Beaucoup de professionnels RH se préoccupent déjà du bien-être de leurs salariés. La corrélation forte entre le bonheur au travail et la performance de l’entreprise a en effet été maintes et maintes fois établie par diverses études. Un collaborateur heureux et en bonne santé est plus performant, il est plus engagé dans l’organisation, il véhicule une bonne image de l’entreprise, ce qui impacte la marque employeur et permet d’attirer des talents… Le travail collaboratif est favorisé et le climat social de l’entreprise également.

« La posture défensive veut que cela ne soit pas du ressort de l’organisation de se préoccuper du bonheur des salariés, qui est une question personnelle. Ce à quoi l’on peut répondre, oui et non, puisque l’entreprise ne doit pas pour autant faire le malheur de ses collaborateurs. Une autre posture consiste à se demander : mais quoi faire ? Il y a en effet une certaine crainte sur ce point : dans quoi s’embarque-t-on lorsqu’on souhaite faire le bonheur de ses salariés… ? »

Une nouvelle manière d’aborder les questions RH en entreprise

Pour Amélie Motte, s’atteler à faire le bonheur de ses salariés, ce n’est pas leur consacrer plus de temps ou plus de moyens mais de changer son regard sur la manière dont l’on exerce sa fonction. Et surtout, veiller à prendre en compte l’épanouissement des collaborateurs dans l’ensemble des processus RH (intégration des nouveaux salariés par exemple…). « Par exemple, prenons le sujet de la déconnexion dans l’entreprise : comment l’aborder pour qu’il procure plus de bien-être aux collaborateurs. Ou licencier quelqu’un : comment faire que ce licenciement se passe « le mieux possible » pour le salarié, si tant est que cela est faisable évidemment ».

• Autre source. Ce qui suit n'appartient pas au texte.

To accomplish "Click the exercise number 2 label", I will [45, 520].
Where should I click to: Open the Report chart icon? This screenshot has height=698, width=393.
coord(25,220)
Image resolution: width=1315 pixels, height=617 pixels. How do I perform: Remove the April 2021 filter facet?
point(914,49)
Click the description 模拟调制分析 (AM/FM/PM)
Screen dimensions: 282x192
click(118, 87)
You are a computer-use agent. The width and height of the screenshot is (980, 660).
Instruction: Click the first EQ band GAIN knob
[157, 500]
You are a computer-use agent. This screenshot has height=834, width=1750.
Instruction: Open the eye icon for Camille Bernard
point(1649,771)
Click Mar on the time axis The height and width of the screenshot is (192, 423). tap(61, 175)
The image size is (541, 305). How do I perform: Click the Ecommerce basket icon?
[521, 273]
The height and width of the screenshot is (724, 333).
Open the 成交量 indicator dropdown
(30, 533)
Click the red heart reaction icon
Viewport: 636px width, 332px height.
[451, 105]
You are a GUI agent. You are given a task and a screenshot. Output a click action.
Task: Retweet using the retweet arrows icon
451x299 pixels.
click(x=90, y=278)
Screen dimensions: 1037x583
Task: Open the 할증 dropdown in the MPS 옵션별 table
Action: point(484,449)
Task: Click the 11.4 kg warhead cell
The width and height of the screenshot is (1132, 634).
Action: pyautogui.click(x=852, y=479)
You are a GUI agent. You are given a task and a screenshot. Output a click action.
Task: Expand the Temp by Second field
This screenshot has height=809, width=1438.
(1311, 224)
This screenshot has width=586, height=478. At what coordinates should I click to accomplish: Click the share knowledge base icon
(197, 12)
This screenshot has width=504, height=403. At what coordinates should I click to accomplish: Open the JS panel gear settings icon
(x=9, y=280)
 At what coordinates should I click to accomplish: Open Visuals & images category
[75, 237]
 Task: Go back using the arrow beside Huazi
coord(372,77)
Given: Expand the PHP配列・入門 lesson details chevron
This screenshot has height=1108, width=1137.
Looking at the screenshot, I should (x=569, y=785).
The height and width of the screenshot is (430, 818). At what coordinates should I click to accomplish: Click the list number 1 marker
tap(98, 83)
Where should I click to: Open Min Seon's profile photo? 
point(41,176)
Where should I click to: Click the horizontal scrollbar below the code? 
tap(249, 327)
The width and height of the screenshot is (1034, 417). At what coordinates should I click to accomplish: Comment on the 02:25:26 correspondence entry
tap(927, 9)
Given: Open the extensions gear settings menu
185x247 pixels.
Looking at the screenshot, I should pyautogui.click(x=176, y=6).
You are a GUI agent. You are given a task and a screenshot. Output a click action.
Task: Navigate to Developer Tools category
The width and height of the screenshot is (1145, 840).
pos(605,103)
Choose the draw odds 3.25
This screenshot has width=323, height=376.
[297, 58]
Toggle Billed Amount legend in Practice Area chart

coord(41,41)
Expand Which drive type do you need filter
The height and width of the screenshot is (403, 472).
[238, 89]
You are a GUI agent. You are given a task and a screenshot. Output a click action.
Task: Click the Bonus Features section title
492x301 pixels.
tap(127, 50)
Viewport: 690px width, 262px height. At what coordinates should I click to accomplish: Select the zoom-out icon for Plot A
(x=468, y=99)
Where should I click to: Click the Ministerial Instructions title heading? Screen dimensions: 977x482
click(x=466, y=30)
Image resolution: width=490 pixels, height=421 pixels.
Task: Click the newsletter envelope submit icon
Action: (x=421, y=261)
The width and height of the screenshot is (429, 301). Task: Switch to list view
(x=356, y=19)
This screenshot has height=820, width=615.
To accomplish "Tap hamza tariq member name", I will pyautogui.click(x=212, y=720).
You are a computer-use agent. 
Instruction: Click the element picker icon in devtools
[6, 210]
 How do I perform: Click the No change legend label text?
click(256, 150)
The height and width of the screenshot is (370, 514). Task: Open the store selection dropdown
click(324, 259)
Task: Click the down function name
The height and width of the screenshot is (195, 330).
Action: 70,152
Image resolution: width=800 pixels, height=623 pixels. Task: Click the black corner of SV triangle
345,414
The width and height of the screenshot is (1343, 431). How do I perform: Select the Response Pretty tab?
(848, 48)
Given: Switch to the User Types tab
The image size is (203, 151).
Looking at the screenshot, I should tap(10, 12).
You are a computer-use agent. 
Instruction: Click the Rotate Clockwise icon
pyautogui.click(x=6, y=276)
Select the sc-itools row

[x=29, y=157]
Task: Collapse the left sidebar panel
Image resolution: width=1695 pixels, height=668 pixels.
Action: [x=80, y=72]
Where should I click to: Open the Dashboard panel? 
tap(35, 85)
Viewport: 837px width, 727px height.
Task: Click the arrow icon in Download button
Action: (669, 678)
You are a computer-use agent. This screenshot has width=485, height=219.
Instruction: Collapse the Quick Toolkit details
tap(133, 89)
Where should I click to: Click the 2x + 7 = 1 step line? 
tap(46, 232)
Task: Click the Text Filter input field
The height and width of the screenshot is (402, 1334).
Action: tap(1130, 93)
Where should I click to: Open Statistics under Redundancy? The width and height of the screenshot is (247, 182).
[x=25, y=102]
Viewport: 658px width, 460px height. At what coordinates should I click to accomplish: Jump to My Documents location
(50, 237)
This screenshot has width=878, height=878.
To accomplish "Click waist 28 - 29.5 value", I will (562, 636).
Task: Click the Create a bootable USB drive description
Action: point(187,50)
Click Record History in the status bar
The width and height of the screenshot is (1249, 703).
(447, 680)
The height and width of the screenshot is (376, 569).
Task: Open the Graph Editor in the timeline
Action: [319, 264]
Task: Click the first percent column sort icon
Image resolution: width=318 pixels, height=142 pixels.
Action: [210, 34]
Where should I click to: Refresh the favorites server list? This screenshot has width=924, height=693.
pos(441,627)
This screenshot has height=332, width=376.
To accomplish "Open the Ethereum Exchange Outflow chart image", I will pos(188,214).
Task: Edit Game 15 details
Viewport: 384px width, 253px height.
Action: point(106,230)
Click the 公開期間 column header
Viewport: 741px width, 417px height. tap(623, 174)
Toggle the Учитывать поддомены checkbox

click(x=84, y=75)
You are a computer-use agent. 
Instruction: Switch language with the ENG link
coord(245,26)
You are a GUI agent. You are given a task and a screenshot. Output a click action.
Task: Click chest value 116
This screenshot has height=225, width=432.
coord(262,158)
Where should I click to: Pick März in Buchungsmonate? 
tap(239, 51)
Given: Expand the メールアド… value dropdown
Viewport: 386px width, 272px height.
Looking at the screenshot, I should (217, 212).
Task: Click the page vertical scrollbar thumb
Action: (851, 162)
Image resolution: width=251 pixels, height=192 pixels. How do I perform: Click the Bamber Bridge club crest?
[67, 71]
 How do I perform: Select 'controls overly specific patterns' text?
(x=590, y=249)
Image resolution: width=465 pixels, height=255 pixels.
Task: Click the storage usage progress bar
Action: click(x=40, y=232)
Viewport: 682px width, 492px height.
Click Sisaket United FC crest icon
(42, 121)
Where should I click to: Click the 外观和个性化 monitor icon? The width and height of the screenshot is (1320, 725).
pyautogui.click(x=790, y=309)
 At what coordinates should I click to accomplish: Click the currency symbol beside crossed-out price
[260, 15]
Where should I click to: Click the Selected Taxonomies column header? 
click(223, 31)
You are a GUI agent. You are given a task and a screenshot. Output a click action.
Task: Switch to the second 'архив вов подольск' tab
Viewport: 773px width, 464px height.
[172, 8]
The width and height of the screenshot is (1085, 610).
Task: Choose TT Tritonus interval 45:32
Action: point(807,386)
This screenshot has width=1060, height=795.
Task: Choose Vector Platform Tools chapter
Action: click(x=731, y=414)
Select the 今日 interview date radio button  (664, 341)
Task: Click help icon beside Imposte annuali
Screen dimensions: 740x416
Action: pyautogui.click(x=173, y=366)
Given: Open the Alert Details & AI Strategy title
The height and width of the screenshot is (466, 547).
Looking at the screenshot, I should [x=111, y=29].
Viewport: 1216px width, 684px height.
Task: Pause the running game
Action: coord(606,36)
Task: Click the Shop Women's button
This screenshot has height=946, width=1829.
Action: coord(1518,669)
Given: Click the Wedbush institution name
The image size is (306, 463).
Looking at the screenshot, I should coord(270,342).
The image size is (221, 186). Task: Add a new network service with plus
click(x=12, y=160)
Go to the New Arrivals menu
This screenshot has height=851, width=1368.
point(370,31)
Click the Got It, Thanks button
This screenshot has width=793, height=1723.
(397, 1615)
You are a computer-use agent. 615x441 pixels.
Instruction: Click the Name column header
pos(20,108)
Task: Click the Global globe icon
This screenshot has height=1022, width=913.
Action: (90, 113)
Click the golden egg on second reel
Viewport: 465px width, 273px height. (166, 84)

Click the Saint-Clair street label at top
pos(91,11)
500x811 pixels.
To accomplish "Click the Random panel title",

« Le CHO est l’ambassadeur, le facilitateur, le chef d’orchestre en quelque sorte ». Contrairement au RH, il n’a pas dans son giron les aspects administratif, juridique et financier de la fonction. Cette partie n’est pas l’essence du métier de CHO. « Je suis à l’écoute de l’organisation, des personnes » nous explique Amélie Motte. « Ainsi, j’arrive à détecter les sources potentielles de ‘malheur’. Changement de pratiques, déménagement, changement dans les processus de décision… Etre à l’écoute permet de relever certains problèmes, certaines frustrations et d’améliorer la vie de tous en entreprise ». Les collaborateurs eux-mêmes ont également plein d’idées desquelles on peut s’inspirer.

En juillet 2017, La Fabrique Spinoza organisait la 2e édition de son Université du bonheur au travail. Un événement très attendu par Amélie Motte et les CHO en général : « Je me retrouve avec des gens comme moi, ayant la volonté commune de faire bouger les lignes et dans une volonté humaniste et non utilitariste ». Les participants sont venus y chercher des éléments solides sur le sujet, des études, des chiffres tangibles sur le lien entre bonheur et performance. L’évènement leur a également permis de témoigner de ce qu’ils ont mis en place dans leur entreprise, et à d’autres de trouver les ressources et idées pour justement mettre en place des choses dans leur organisation. La prochaine édition est attendue fin 2018.